- TUGAS YANG DIKERJAKAN
**A)** Menurut teks tentang Bau Nyale, pada tanggal berapa perayaan adat Bau Nyale ditetapkan?
**B)** Jelaskan dalam satu sampai tiga kalimat alasan penentuan tanggal Bau Nyale tidak bisa sembarangan, sesuai dengan teks tentang Bau Nyale.
**C)** Teruskan teks tentang Bau Nyale mulai dari sesudah kalimat terakhirnya.

- TEKS BACAAN
________________
Ceknricek.com. Dari sebuah diskusi antara para tetua adat masyarakat suku Sasak, akhirnya bisa dipastikan bahwa perayaan adat Bau Nyale ditetapkan pada tanggal 20 Februari 2019.
Penentuan tanggal datangnya tradisi Bau Nyale tidak bisa sembarangan, karena harus disesuaikan dengan tanggal di mana peristiwa itu diyakini muncul pertama kali. Perayaan itu konon berkaitan erat dengan tragedi bunuh diri seorang putri raja, bernama Putri Mandalika.
Penentuan tanggal juga berkaitan erat dengan momentum kemunculan jutaan cacing laut di permukaan pantai, karena cacing-cacing itu tidak akan muncul di waktu-waktu yang lain. Kalaupun ada yang keluar, paling hanya beberapa ekor saja.
Lantas, siapakah Putri Mandalika? Dikutip dari berbagai sumber, dia adalah putri dari Raja Tonjang Beru dan Dewi Seranting. Raja ini terkenal karena kebijaksanaannya sehingga rakyat sangat mencintainya karena mereka hidup makmur.
Sampai pada suatu ketika, putri dari sang raja yang diberi nama Mandalika semakin dewasa, muncullah kekacauan. Banyak pria dari negeri seberang yang terpikat dan ingin melamar. Sampai-sampai terjadi kekacauan karena para pria itu bersaing untuk mendapatkan Mandalika.
Melihat hal ini Mandalika bukannya senang. Dia justru bingung hingga akhirnya memutuskan untuk bunuh diri, dengan terjun ke laut, dan di waktu bersamaan muncullah jutaan cacing laut. Warga yang mengetahui hal ini berusaha mengambil cacing-cacing itu, karena meyakini bisa mendatangkan berkah.
Karena dianggap sebaai peristiwa mistis, serangkaian ritual digelar warga Lombok jelang datangnya momen Bau Nyale. Mereka akan memotong ayam untuk dibuat selamatan. Doa-doa dipanjatkan kepada Tuhan Yang Maha Esa serta arwah para leluhur, agar berkah dan keselamatan senantiasa menaungi mereka, hingga di tahun yang akan datang.
Atraksi Perisaian
Tak hanya menggelar selamatan, tradisi ritual lain biasanya juga akan digelar, yaitu atraksi perisaian. Atraksi hanya diadakan untuk tujuan tertentu yang bersifat ritual. Di dalamnya menampilkan dua orang pria saling berhadapan sambil membawa cambuk rotan dan tameng anyaman bambu. Mereka akan saling serang hingga kadang sampai berdarah-darah.
________________
- BAHAN SUMBER
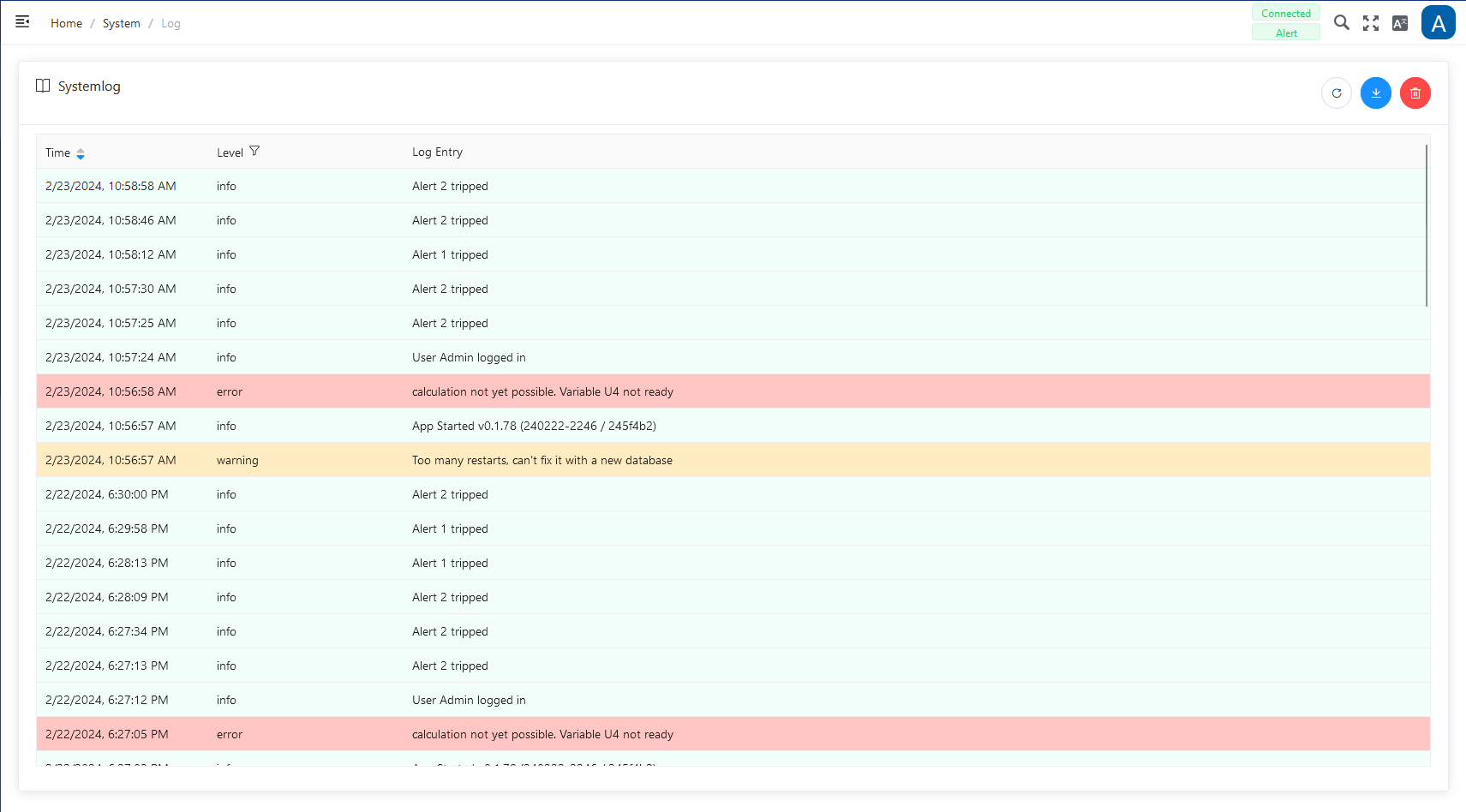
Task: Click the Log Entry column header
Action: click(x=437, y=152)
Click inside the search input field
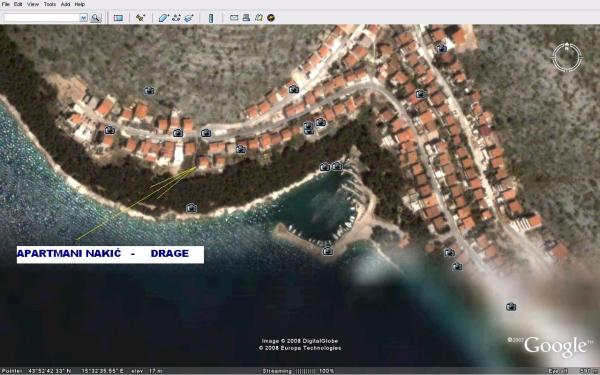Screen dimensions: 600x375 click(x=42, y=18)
________________
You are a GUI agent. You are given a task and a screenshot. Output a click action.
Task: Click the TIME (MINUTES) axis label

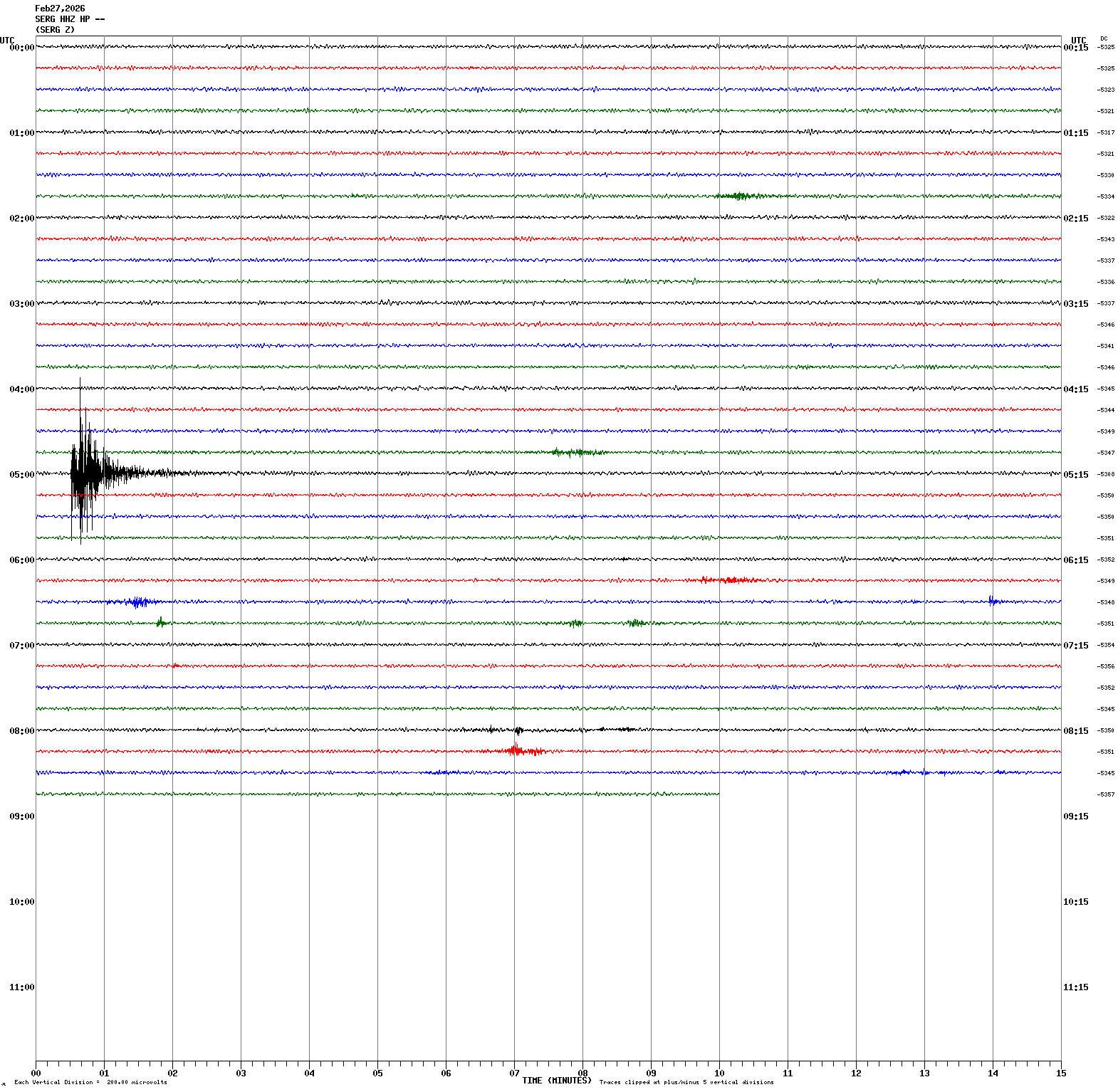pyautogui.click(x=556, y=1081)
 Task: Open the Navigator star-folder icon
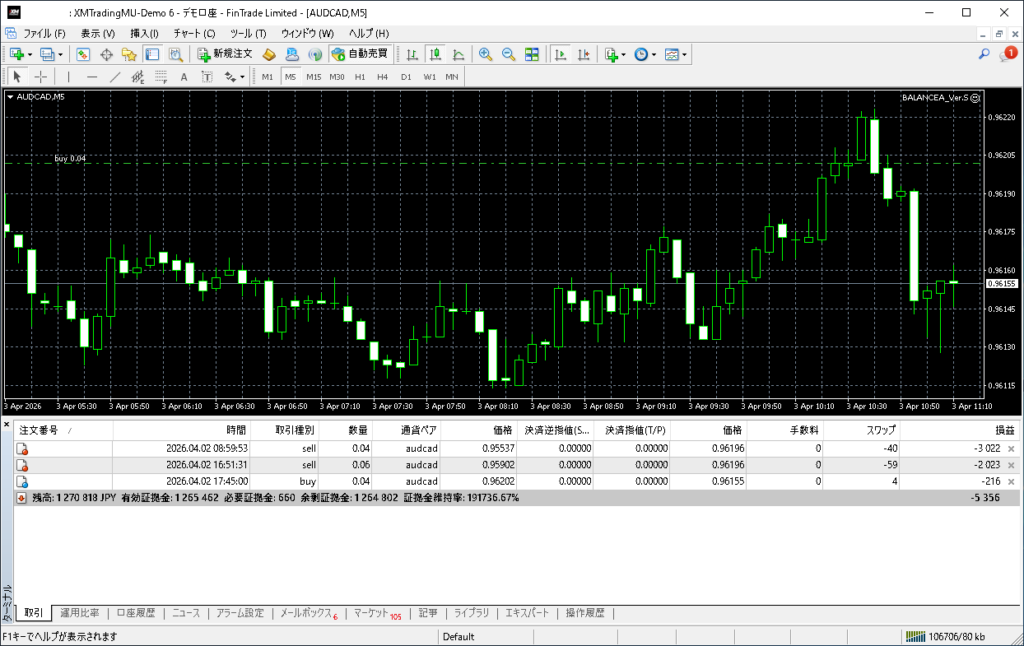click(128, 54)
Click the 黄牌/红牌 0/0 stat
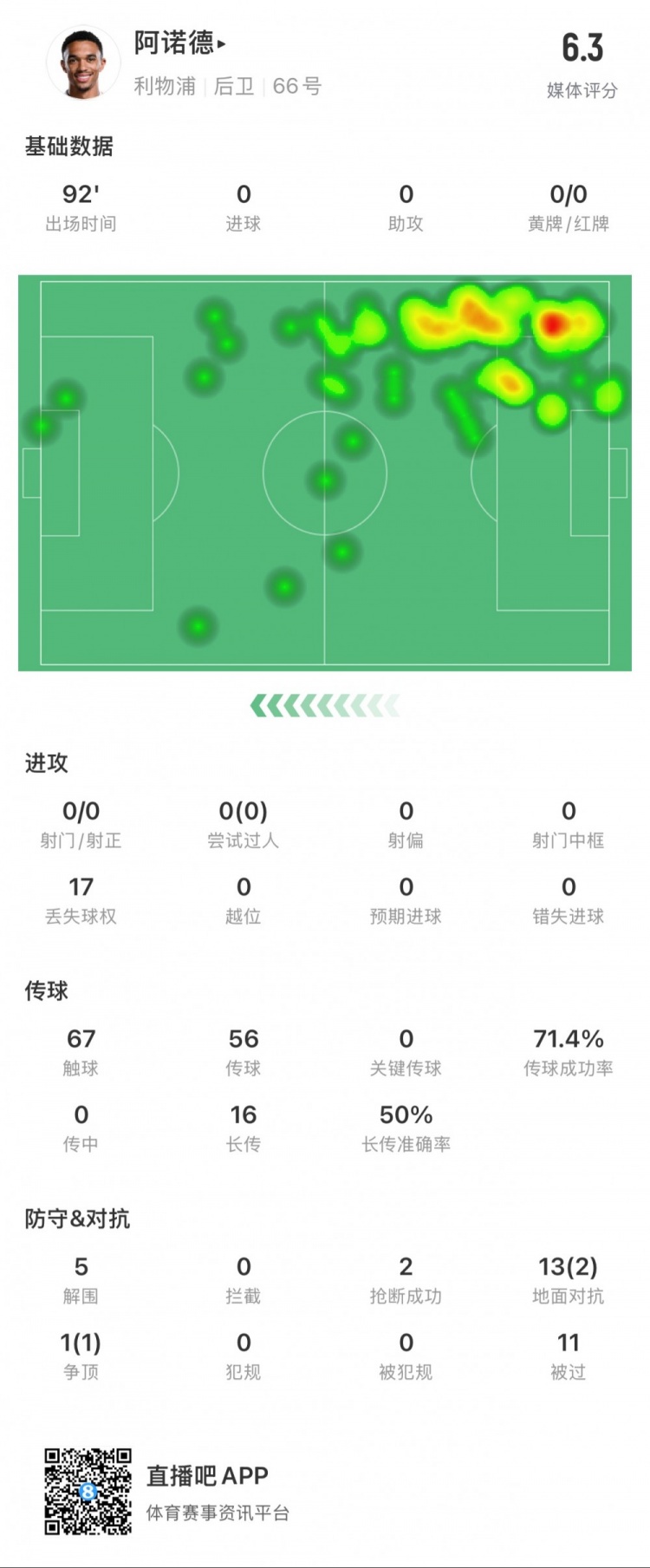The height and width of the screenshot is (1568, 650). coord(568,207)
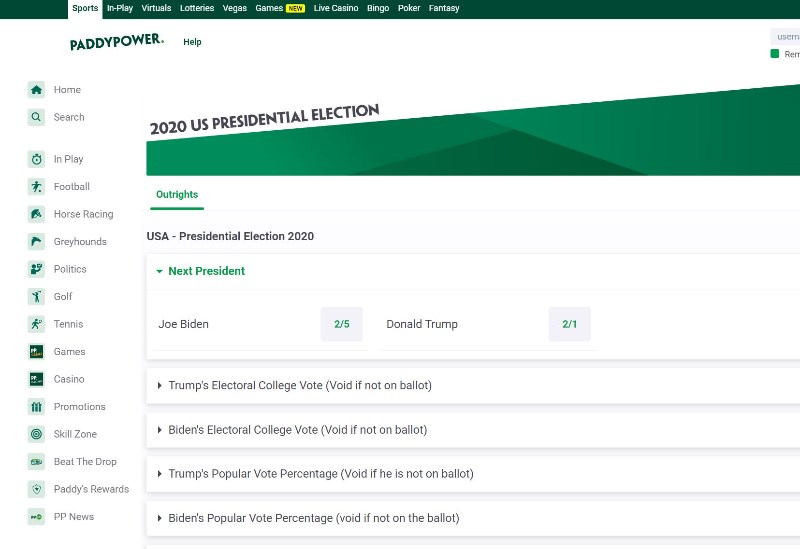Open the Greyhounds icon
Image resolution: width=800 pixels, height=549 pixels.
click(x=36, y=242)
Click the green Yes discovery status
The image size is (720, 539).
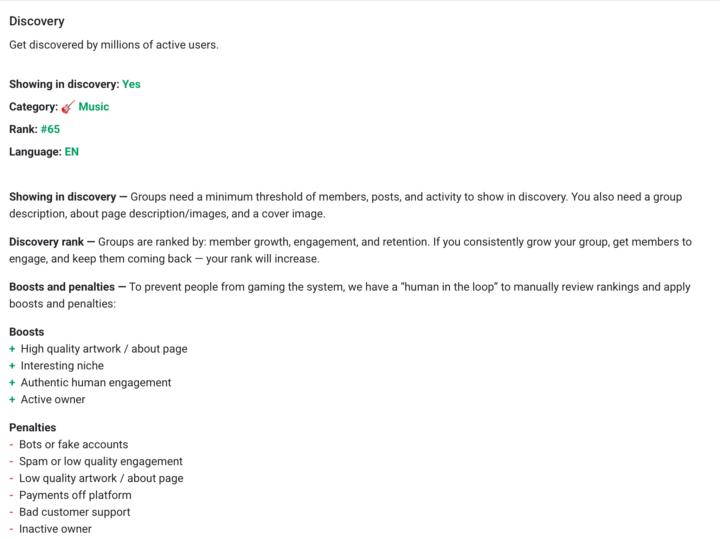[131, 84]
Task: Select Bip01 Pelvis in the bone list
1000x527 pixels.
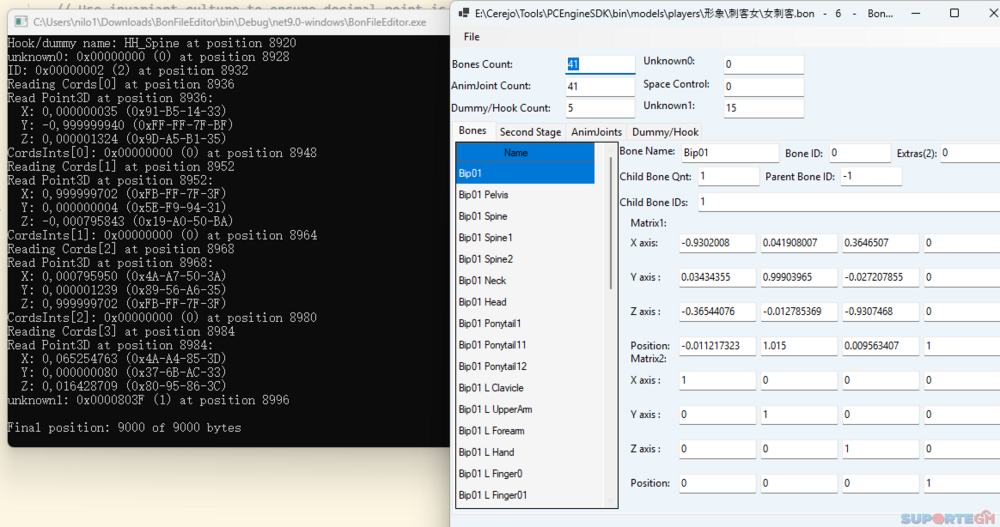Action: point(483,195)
________________
- JAWABAN BERURUTAN
**A)** 20 Februari 2019.

**B)** Tanggalnya harus disesuaikan dengan tanggal peristiwa itu diyakini muncul pertama kali. Penentuan itu juga berkaitan dengan saat munculnya jutaan cacing laut di permukaan pantai, karena cacing-cacing itu tidak akan muncul pada waktu lain, dan kalaupun ada, hanya beberapa ekor.

**C)**
Darah yang menetes ke bumi dalam atraksi ini diyakini mengandung kekuatan doa agar alam semesta senantiasa memberikan berkah kesuburan, yang biasanya terwujud dengan datangnya hujan deras, sehingga bisa memberi pengairan pada hamparan tanah ladang dan persawahan.
Perisaian kerap dikategorikan sebagai ritual pemanggil hujan. Dalam tradisi Bau Nyale, atraksi perisaian tak lepas dari upaya untuk memanggil hujan di malam jelang puncak perayaan. Momen keluarnya cacing-cacing laut ini akan selalu diawali dengan sebuah peristiwa alam tertentu.
Sebelum nyale keluar, biasanya turun hujan deras di malam hari. Pada hari keempat setelah purnama atau malam menjelang nyale keluar, hujan reda, lalu berganti hujan rintik dan air laut menjadi tenang. Selanjutnya pada malam hari nyale mulai menampakkan diri.
Di saat matahari mulai terbit, nyale berangsur-angsur menghilang dari permukaan laut dan seolah hilang ditelan bumi. Kalaupun ada hanya akan tersisa beberapa ekor, yang mana itupun tersamar di sela-sela batuan karang.
Karena itulah, peristiwa yang hanya terjadi dalam semalam itu akan dimanfaatkan semaksimal mungkin oleh para warga. Mereka berburu nyale dengan berbagai peralatan seadanya. Mereka berusaha mendapatkan nyale sebanyak-banyaknya, untuk kemudian dijadikan sebagai campuran pupuk tanaman.
Tak hanya dipakai untuk pupuk, sebagian orang justru memakannya dengan mengola menjadi berbagai masakan. Kandungan protein yang tinggi pada nyale diyakini bisa membuat binatang ini sebagai salah satu metode terapi.